ロサンゼルス; Santa Monica Office
David Fuad is an accomplished trial lawyer and litigation advisor who serves as the firm’s Los Angeles Office Leader and co-leads associate assignments on commercial disputes—providing a full perspective on Orrick’s dispute resolution platform and extensive insight into nationwide and niche juror, jurisdictional, case management, and trial trends.
Market leaders rely on David to handle their business-critical disputes. Setting him apart, David excels at breaking down highly technical details for juries at trial, innovates in strategic, big-picture thinking as part of national counsel representations, and thrives under pressure, nimbly adapting to changing landscapes as contentious matters and client business goals evolve.

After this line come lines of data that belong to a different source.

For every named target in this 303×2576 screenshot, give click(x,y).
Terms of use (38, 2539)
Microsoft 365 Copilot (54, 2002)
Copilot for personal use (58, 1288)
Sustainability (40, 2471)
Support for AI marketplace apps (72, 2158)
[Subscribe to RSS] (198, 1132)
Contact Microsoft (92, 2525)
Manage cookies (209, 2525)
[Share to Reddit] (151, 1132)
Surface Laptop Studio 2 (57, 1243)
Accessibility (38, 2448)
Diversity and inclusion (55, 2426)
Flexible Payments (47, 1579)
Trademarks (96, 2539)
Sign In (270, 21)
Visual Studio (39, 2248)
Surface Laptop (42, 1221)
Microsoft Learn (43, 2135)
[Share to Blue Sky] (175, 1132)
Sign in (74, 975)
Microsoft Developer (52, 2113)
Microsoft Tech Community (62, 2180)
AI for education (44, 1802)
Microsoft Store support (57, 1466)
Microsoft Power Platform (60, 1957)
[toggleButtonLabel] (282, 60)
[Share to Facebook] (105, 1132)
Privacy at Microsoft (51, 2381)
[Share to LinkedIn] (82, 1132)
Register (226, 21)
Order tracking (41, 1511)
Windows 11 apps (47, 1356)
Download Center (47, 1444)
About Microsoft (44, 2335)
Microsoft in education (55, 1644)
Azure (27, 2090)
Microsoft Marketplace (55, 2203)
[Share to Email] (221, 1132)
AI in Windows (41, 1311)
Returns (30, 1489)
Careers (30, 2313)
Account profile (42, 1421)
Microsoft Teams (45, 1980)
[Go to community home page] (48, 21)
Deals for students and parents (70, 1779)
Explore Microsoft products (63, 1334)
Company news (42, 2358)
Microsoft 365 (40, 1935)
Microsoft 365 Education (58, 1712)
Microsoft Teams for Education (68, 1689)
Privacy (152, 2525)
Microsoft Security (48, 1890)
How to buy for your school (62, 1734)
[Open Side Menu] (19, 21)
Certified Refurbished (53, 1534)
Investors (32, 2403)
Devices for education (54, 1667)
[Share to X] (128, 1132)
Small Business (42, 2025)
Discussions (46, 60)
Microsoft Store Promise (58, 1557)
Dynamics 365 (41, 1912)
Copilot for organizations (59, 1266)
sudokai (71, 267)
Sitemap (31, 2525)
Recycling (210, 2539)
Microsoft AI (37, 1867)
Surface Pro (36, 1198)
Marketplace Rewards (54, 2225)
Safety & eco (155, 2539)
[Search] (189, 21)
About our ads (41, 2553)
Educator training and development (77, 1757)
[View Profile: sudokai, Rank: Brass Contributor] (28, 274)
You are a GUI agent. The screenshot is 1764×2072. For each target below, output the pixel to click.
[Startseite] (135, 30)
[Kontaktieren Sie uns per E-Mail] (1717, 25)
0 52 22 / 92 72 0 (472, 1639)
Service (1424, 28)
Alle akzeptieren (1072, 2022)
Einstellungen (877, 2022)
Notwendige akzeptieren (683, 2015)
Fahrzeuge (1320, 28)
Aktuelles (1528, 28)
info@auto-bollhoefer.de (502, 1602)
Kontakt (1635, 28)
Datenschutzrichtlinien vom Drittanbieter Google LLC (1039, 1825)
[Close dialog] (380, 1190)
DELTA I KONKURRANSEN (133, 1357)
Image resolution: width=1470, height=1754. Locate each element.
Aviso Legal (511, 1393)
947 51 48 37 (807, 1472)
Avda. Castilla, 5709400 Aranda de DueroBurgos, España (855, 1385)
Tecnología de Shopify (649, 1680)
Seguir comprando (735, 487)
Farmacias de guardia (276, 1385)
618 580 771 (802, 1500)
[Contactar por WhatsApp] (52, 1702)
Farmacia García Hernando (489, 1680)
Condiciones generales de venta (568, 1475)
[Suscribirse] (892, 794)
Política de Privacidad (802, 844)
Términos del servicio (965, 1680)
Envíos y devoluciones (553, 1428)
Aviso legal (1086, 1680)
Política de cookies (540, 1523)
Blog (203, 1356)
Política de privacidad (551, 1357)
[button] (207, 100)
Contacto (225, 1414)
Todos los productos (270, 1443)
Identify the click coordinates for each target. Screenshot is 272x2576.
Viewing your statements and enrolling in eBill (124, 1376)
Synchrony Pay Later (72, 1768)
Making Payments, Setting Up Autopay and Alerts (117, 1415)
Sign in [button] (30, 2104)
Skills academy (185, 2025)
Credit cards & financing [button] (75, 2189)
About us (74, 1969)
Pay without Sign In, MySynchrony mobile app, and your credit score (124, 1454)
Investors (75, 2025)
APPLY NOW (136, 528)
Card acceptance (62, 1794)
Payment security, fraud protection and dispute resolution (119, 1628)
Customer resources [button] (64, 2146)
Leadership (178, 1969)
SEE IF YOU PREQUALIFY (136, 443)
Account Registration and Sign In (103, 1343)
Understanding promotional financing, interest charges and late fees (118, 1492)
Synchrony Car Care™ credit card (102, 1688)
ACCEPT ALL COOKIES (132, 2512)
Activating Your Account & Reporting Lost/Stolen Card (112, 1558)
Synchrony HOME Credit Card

In trial, litigation, arbitration or mediation, David delivers efficient and favorable results aligned with clients’ business objectives. From health and safety mass tort litigation for the NCAA, to complex, multimillion-dollar international breach of contract claims and countersuits for a global television manufacturer, to high-stakes, precedent-setting employment victories for Oracle, David handles a range of commercial disputes. David was named a “Litigator of the Week” by American Lawyer for achieving a complete defense verdict in a precedent-setting jury trial, and has been named a “Litigator of the Week” Runner-Up twice for securing defense verdicts, including in a $100 million negligence action.
Not all disputes end up in court. David leverages his extensive courtroom and alternative dispute resolution knowledge to provide invaluable risk mitigation counseling to both established and emerging companies. David serves as a business partner and trusted advisor to ambitious start-ups and high-growth companies—helping these innovative clients see around corners to avoid or reduce potential exposures.
In addition to his legal practice, David is committed to challenging inequities through his pro bono work. For Equal Justice Under Law, he helped secure a favorable judgment in a federal civil rights class action, barring indigent criminal defendants unable to pay court-imposed fines and fees from being jailed in a system that was described as a “modern-day debtors’ prison.”
While attending law school, David served as an extern for two Los Angeles Superior Court judges and was a member of the Loyola Entertainment Law Review.